### 本文
┄┄┄┄┄┄┄┄┄┄

ニヤンタのおなら?

                ニヤンタのおなら?
 
 ニヤンタと暮らすようになってあと数ヶ月もすれば六年になる。
 この六年近い年月の間、「??? うん、もしかしてこれはニヤンタのおなら?」と思うことがしばしばあった。時には音なんかなくて、なんだか臭う。で、くんくんと臭いを嗅ぐと、ニヤンタは「ママ、へんなことしないでよっ」という感じで、ニヤリとした顔で私を見つめる。時には「ブッ」と音をだす。「えっ」とニヤンタを見ると、あのニヤリとしたふざけた顔で私を見返す。
 
 日曜日もそうだった。「ブッ」ときた。あれれとニヤンタを見る。「なぁーに? ママ」と、ふざけた顔で見返す。長年飼うと犬は飼い主の顔に似てくると言うが、猫はだれに似るのかしらね、この顔。
 そう思いながら洗濯物をベランダに干しに行った。暑かったなぁと戻ってくると一階の廊下に粗相してある。
 「ぎゃあ。ダメでしょ」と、ニヤンタを叱った。ニヤンタは辛そうな顔をした。

┄┄┄┄┄┄┄┄┄┄

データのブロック
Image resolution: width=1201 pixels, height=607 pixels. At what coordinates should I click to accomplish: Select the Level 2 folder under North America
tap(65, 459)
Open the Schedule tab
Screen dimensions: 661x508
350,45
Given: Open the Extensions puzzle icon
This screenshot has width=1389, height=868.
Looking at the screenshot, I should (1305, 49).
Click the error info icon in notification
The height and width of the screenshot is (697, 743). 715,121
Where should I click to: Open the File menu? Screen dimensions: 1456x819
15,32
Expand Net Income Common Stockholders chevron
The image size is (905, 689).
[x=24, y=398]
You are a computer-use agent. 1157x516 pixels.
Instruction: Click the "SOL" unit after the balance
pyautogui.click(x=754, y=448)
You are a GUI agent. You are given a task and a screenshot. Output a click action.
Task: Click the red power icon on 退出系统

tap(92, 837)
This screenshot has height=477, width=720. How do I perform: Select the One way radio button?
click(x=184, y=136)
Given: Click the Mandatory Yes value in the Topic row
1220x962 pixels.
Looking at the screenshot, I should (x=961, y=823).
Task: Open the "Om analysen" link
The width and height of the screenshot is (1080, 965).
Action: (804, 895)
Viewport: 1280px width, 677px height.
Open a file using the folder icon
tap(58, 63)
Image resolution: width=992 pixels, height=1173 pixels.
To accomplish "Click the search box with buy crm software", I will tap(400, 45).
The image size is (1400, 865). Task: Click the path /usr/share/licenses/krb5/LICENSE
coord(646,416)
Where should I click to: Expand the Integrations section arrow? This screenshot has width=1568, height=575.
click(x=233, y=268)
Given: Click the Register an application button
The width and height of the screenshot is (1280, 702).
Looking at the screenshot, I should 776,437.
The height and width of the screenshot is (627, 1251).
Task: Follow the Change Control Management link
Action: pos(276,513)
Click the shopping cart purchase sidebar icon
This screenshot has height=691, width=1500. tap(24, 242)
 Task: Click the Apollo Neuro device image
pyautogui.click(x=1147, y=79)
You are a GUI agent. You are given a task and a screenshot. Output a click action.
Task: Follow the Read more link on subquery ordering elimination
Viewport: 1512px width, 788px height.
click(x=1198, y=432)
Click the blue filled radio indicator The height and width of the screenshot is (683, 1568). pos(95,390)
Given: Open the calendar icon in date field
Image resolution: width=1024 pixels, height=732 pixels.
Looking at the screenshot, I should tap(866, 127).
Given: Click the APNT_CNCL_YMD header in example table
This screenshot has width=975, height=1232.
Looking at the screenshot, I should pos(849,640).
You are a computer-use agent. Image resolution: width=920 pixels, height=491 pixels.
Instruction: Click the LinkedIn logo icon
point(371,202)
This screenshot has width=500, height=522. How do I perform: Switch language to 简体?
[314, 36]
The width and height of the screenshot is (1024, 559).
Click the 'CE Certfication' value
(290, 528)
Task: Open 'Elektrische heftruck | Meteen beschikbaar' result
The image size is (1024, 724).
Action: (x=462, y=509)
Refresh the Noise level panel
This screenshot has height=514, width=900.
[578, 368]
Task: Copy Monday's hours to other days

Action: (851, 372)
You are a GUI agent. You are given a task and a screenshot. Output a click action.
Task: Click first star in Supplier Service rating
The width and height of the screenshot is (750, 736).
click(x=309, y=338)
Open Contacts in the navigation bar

┄┄┄┄┄┄┄┄┄┄

### 取り組む課題
1. ニヤンタについての文章を二文で要約してください。
2. ニヤンタについての文章で、筆者はあと数ヶ月もすればニヤンタと暮らして何年になると述べていますか?
3. ニヤンタについての文章を、最後の文のあとから書き継いでください。
上の行は使わなくてかまいません。

### 各課題の解答
1. 筆者は六年近くニヤンタと暮らす中で、ニヤンタのおならかと思う臭いや音にしばしば気づき、そのたびにニヤンタはふざけた顔で見返してきた。日曜日にも「ブッ」と音がしたあと、洗濯物を干して戻ると一階の廊下に粗相があり、叱られたニヤンタは辛そうな顔をした。

2. 六年です。

3.
 二階の猫砂はどうかしら? 何気なく二階に上がるとその廊下にも粗相だ。後二メートルで猫砂なのに間に合わなかったらしい。きっと、おならでもしてそのままお漏らししたのだ。
 大好きなかつお節も食べないで、味付けもみのりばかりねだる。
「野良さんは何でもたべるのに、贅沢すぎるわよ」なんて嫌みを言いながら、もみ海苔を小さくほぐしてやった。
 三度目の粗相。
 ニヤンタは参ったというふうにぐったりしていた。さっき、ベランダに出ていたけれど「クリスマスローズの葉っぱ食べたのでは?」
 あれは猫にとって毒だという。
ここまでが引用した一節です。